Cette 77ème édition marque le retour de grands pontes du septième art, comme David Cronenberg, Paul Schrader, Paolo Sorrentino, Jacques Audiard, Yorgos Lanthimos et bien sûr, Francis Ford Coppola, qui n’a pas signé d’oeuvre majeure depuis Tetro en 2009. La présentation de son très attendu Megalopolis, au synopsis intriguant, risque de faire couler beaucoup d’encre sur la Croisette. 

Cette année, le Festival révèle aussi la remontée en flèche du cinéma européen, qui représente la majorité des films en compétition pour la Palme d’Or, dont six longs-métrages français : Emilia Perez de Jacques Audiard, The Substance de Coralie Fargeat, Marcello Mio de Christophe Honoré, LAmour ouf de Gilles Lellouche, La plus précieuse des marchandises de Michel Hazanavicius et Diamant brut d’Agathe Riedinger. Un panel majoritairement occidental, au sein duquel figurent des oeuvres respectivement chinoise, indienne, ou encore iranienne : Feng Liu Yi Dai de Jia Zhang-Ke, All We Imagine As Light de Payal Kapadia et The Apprentice d’Ali Abbasi.

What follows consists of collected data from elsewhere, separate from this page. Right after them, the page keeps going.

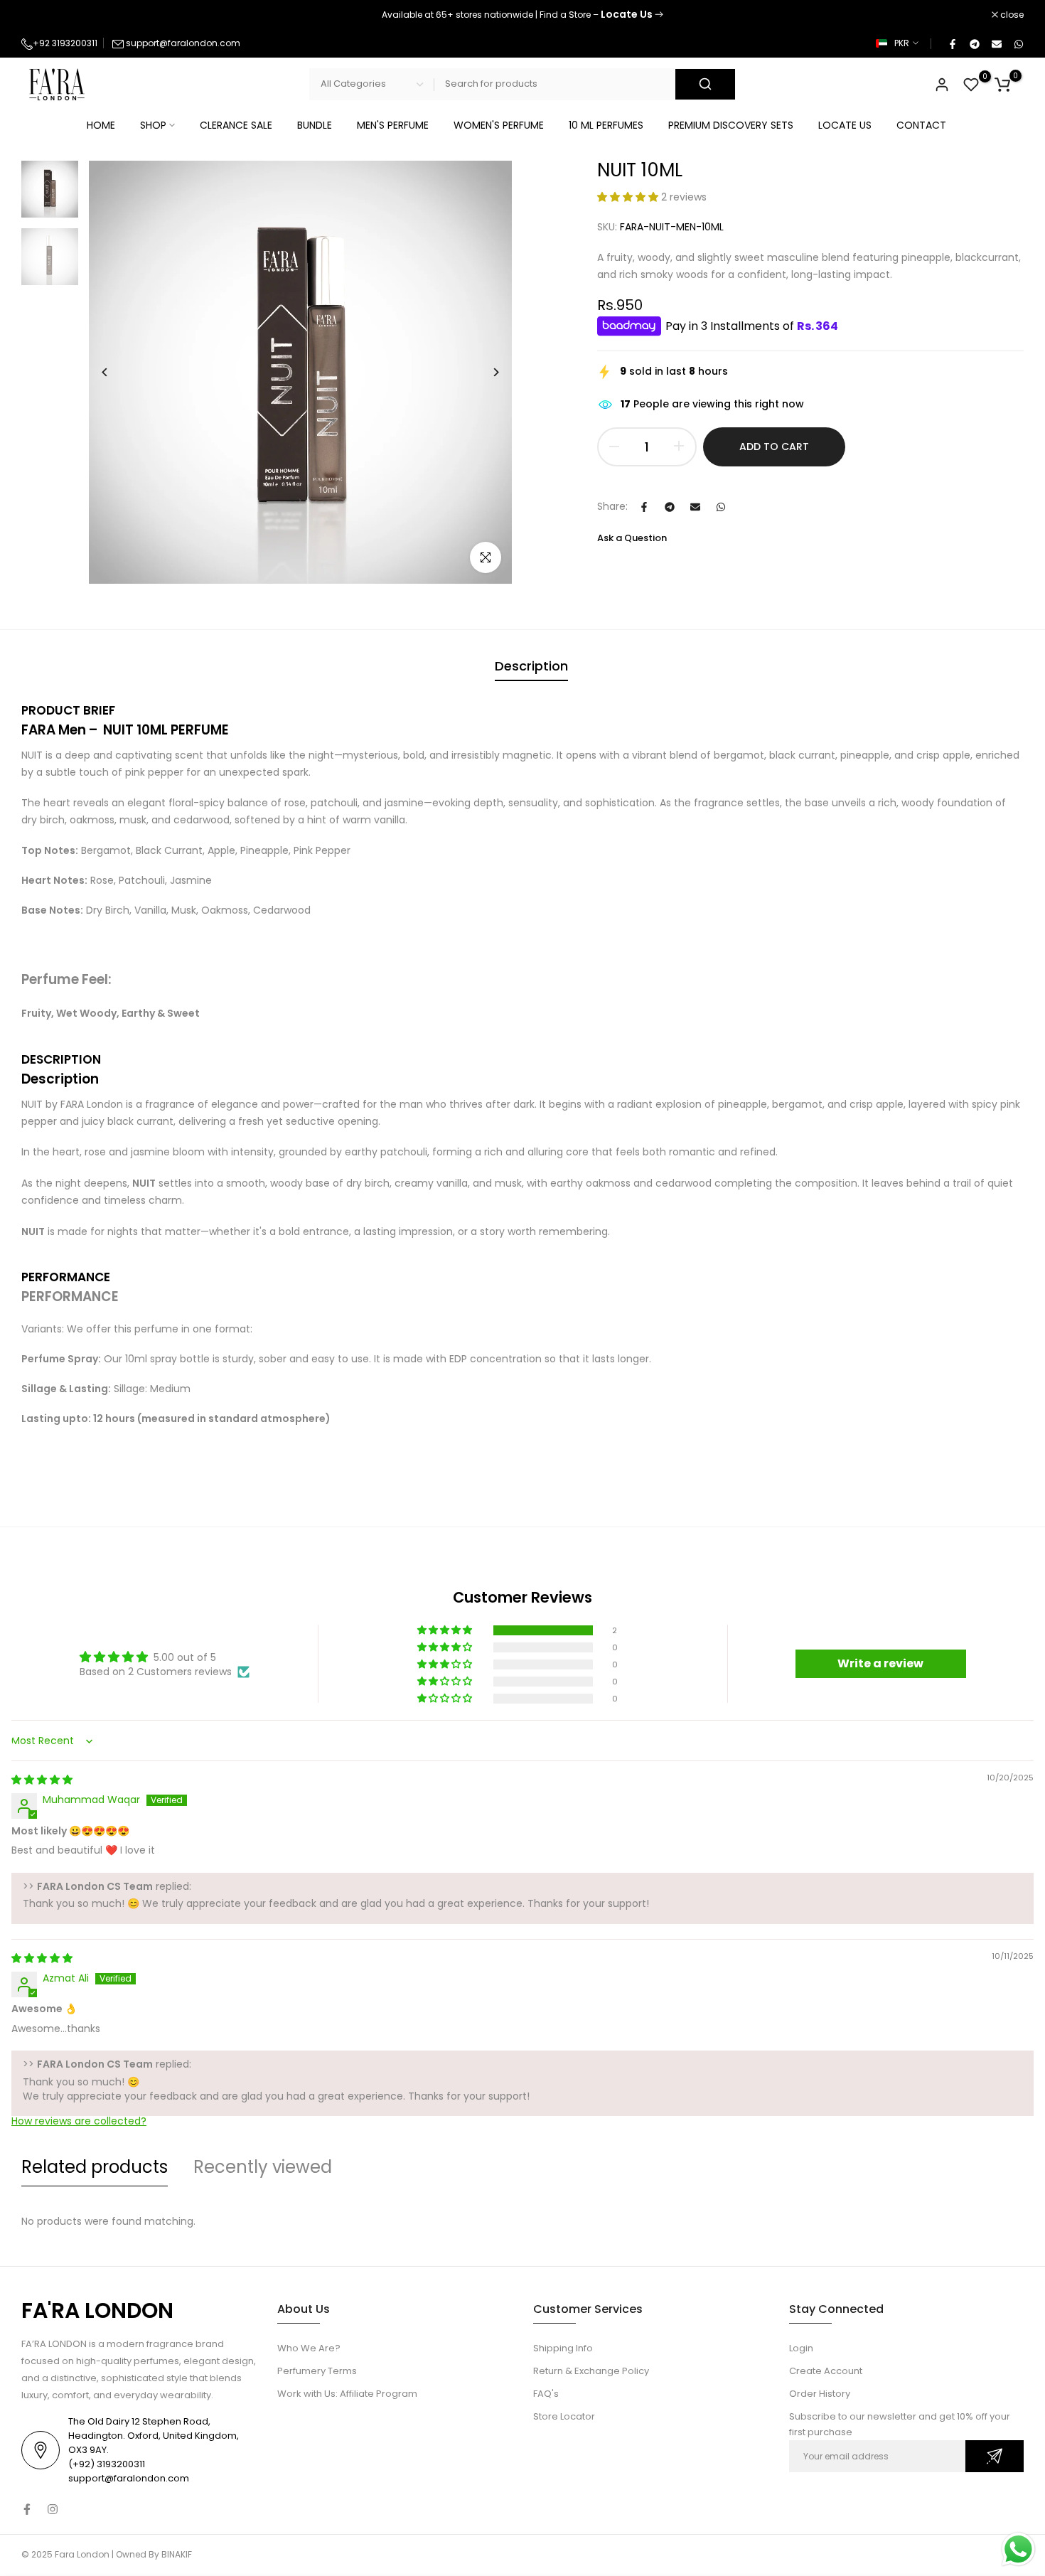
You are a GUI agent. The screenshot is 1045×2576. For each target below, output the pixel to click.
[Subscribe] (994, 2456)
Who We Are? (309, 2348)
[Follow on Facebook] (27, 2509)
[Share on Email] (996, 43)
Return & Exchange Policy (591, 2371)
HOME (101, 125)
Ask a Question (632, 538)
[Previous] (116, 372)
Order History (819, 2393)
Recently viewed (262, 2167)
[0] (971, 84)
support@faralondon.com (183, 43)
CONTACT (921, 125)
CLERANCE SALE (236, 125)
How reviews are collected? (78, 2121)
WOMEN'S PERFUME (499, 125)
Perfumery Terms (317, 2371)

Sur la vague du #MeToo, la cérémonie d’ouverture a offert un bel hommage à Greta Gerwig, avant de récompenser Meryl Streep d’une Palme d’honneur. En attendant de plonger dans le vertigineux « vortex cannois » décrit par Camille Cottin, revenons sur le film d’ouverture du prolifique Quentin Dupieux. 

Le Deuxième acte, acteurs naufragés

Après Fumer fait tousser, présenté en 2022, Quentin Dupieux s’affiche de nouveau à l’ouverture du Festival de Cannes.  Dans Yannick, le réalisateur français mettait en scène un spectateur interrompant une pièce de théâtre pour gérer lui-même le show en dirigeant les comédiens. Avec Le Deuxième Acte, Quentin Dupieux dépasse le cadre de la scène en montrant, avec humour et moquerie, les coulisses d’une industrie cinématographique à la dérive. Sous la forme de sketchs successifs, entremêlant fiction et réalité, le film offre des séquences savoureuses qui, à défaut de marquer les esprits, font passer un bon moment en ce début de festival.

Synopsis : Florence veut présenter David, l’homme dont elle est follement amoureuse, à son père Guillaume. Mais David n’est pas attiré par Florence et souhaite s’en débarrasser en la jetant dans les bras de son ami Willy. Les quatre personnages se retrouvent dans un restaurant au milieu de nulle part.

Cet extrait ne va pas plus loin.